Les conservateurs voteront contre l’urgence climatique

Andrew Scheer estime que le gouvernement libéral, et le premier ministre Justin Trudeau en tête, n’agit pas en conformité avec le discours environnemental qu’il tient.
Photo: Sean Kilpatrick La Presse canadienne Andrew Scheer estime que le gouvernement libéral, et le premier ministre Justin Trudeau en tête, n’agit pas en conformité avec le discours environnemental qu’il tient.

Le chef conservateur Andrew Scheer refuse de se faire étiqueter mauvais sujet en matière d’environnement. Son parti s’opposera aux motions libérale et néodémocrate décrétant qu’il y a « urgence climatique », mais seulement pour dénoncer l’hypocrisie du gouvernement et le rejet des pipelines par le NPD. Car sur le fond, assure M. Scheer, son parti croit qu’il y a urgence d’agir.

« Les Canadiens en ont marre des gestes symboliques, a lancé M. Scheer. Nous sommes dans les derniers jours d’un gouvernement libéral miné par les scandales et ils utilisent du précieux temps aux Communes pour ce geste symbolique plutôt que de poser de réels gestes concrets. »

M. Scheer estime que le gouvernement libéral, et le premier ministre Justin Trudeau en tête, n’agissent pas en conformité avec le discours environnemental qu’ils tiennent.

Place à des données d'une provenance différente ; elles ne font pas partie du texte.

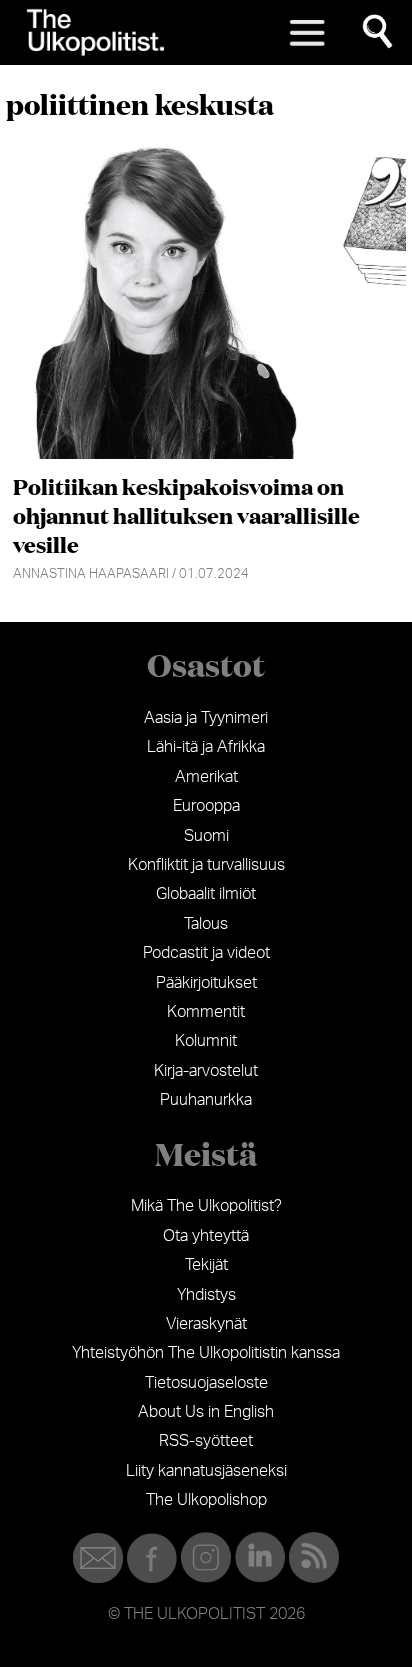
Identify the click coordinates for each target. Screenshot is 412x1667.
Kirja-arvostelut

« C’est clair que M. Trudeau est un hypocrite sur les questions de CO2. Il a voyagé à bord d’un avion privé à Tofino pour ses vacances, il a voyagé de la Floride à Ottawa quatre fois en trois jours. Ce ne sont pas les actions de quelqu’un qui croit que les changements climatiques sont une situation urgente. » Le premier ministre canadien n’est pas autorisé à prendre des vols commerciaux pour des raisons de sécurité.

La motion libérale, qui sera débattue ce jeudi, vise à déclarer que le Canada « est en situation d’urgence climatique nationale » et qu’il faut en conséquence réduire les émissions de gaz à effet (GES) de serre de manière à maintenir le réchauffement planétaire sous la barre des 2 degrés. La ministre de l’Environnement, Catherine McKenna, ne s’est pas cachée qu’elle cherchait à forcer les conservateurs à se commettre, eux qui s’opposent avec véhémence à la taxe sur le carbone sans dire par quoi ils la remplaceraient pour combattre les changements climatiques.

M. Scheer juge malhonnête de poser le débat en ces termes puisqu’à son avis, la taxe sur le carbone ne contribuera pas à diminuer les émissions de GES. L’abolir n’aura donc pas d’impact sur la capacité du Canada d’atteindre ses cibles, prétend-il. Il admet cependant que « c’est clair qu’il y a une urgence » et que tous les paliers de gouvernements « doivent travailler ensemble » ainsi qu’avec les autres pays « pour réduire nos émissions ». M. Scheer tentera d’amender la motion libérale pour lui faire dire que le plan libéral « n’a aucune chance d’atteindre les cibles de [l’Accord de] Paris. » À défaut de quoi, il s’y opposera.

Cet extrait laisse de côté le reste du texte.